Dans son mémoire soumis en 2013 en lien avec le rapport d’Amours — document d’un comité d’experts présentant des recommandations quant à l’avenir des régimes de retraite —, l’Union des municipalités du Québec (UMQ) signifiait sa crainte que « le climat de relations de travail […] se détérior[e] » si toutes les recommandations du rapport étaient adoptées. Avant même que le projet de loi soit étudié en commission parlementaire, l’UMQ voit sa crainte se concrétiser.

 

« C’est toujours vrai que [ce genre d’annonce] touche le climat de travail. Mais en même temps, comme élus, on a deux choix : se fermer les yeux et laisser le prochain régler le problème, ou bien agir. Étant donné l’ampleur du problème — 4 milliards de déficit — c’est notre devoir de résoudre ça », a indiqué au Devoir Suzanne Roy, présidente de l’UMQ et mairesse de Sainte- Julie. « On n’est ni pour, ni contre la lutte des syndicats [impliqués dans le conflit] ; on est pour [les intérêts] des citoyens », a-t-elle ajouté.

 

Certains maires ont manifesté leur appui aux syndicats dans leur lutte contre le projet de loi 3. La plupart d’entre eux craignent que le projet de loi oublie les plus petites villes. Ils disent ne pas vouloir « payer » pour les « problèmes » des plus grandes.

 

« Montréal doit régler ses problèmes, Québec aussi, mais on n’a pas à payer pour ça », a déclaré jeudi le maire de Terrebonne, Jean-Marc Robitaille, rapporte La Presse.
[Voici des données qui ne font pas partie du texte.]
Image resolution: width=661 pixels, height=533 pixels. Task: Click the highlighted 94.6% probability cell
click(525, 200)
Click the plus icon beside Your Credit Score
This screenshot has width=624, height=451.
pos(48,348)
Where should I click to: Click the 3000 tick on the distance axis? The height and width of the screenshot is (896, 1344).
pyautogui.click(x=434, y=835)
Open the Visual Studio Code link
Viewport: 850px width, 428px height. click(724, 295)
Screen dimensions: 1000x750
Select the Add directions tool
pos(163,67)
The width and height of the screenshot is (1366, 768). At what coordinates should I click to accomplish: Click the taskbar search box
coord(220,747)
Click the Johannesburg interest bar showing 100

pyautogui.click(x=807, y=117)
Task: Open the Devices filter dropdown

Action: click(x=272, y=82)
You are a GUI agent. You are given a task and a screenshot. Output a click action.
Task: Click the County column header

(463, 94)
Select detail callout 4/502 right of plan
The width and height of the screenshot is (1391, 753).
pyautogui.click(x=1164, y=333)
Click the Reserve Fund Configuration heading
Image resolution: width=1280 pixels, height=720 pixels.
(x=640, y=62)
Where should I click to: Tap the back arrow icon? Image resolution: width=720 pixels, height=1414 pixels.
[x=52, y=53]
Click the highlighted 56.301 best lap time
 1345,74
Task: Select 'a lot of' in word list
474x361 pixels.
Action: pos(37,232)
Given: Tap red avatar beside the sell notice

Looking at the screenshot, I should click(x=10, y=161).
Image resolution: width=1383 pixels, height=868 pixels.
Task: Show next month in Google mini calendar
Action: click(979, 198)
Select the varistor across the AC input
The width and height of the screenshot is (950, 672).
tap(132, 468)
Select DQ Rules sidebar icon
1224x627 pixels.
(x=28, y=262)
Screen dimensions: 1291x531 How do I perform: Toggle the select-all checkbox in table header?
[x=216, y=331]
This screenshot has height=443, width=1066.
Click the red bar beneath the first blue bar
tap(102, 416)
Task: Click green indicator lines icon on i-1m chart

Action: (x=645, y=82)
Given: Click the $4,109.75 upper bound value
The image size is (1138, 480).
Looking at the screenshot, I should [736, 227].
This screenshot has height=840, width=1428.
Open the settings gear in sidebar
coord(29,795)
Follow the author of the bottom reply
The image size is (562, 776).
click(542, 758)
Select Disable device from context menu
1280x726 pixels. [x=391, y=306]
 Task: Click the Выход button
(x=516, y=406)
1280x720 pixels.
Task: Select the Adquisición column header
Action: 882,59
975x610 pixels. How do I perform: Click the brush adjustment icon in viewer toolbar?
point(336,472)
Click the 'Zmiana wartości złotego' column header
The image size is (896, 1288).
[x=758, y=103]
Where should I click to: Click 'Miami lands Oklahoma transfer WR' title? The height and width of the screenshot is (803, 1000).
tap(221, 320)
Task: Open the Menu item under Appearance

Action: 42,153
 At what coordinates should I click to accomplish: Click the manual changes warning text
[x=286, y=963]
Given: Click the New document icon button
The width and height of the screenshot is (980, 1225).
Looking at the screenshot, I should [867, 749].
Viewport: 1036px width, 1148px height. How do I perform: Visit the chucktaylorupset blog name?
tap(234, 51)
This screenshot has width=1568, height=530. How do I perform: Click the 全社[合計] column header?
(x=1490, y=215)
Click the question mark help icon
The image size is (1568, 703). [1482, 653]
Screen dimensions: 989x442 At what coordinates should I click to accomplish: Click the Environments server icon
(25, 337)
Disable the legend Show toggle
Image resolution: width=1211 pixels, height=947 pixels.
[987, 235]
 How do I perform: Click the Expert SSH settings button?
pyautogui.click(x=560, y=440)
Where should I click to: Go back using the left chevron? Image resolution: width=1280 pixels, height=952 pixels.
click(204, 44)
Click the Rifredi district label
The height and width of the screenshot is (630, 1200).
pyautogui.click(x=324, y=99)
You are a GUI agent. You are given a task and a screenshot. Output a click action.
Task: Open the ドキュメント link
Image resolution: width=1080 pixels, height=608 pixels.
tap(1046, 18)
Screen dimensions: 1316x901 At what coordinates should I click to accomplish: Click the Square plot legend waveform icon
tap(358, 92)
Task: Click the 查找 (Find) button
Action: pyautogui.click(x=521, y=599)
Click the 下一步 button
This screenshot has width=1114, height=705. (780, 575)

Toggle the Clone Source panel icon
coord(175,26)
Sa ville a un déficit des régimes de retraite de 2 millions « seulement », a-t-il ajouté, alors que celui de Québec atteint les 620 millions et celui de Montréal, 1,6 milliard. Le maire Denis Coderre soutient toutefois qu’il n’y a pas de dissensions entre les maires.

 

« Durant la commission parlementaire, plusieurs municipalités vont présenter leurs spécificités, répond Suzanne Roy aux maires inquiets. Ils n’ont pas les mêmes fonds de pension, ce n’est pas la même chose. Ce sont 216 fonds de pension qui sont touchés par le projet de loi 3. »

 

Mme Roy attribue cette vague d’inquiétude à la « pression detoutbordtoutcôté » que les maires subissent depuis quelques semaines. « Des gens des syndicats qui font des tournées, qui se promènent… C’est sûr que ça suscite des questions », a-t-elle affirmé au Devoir. Elle estime qu’il est sain qu’il y ait des discussions « pour connaître la réalité des uns et des autres ».

 

Le ministre des Affaires municipales, Pierre Moreau, ne fera aucun commentaire avant son retour de vacances le 13 août, a indiqué au Devoir Mylène Alotto, qui travaille à son cabinet.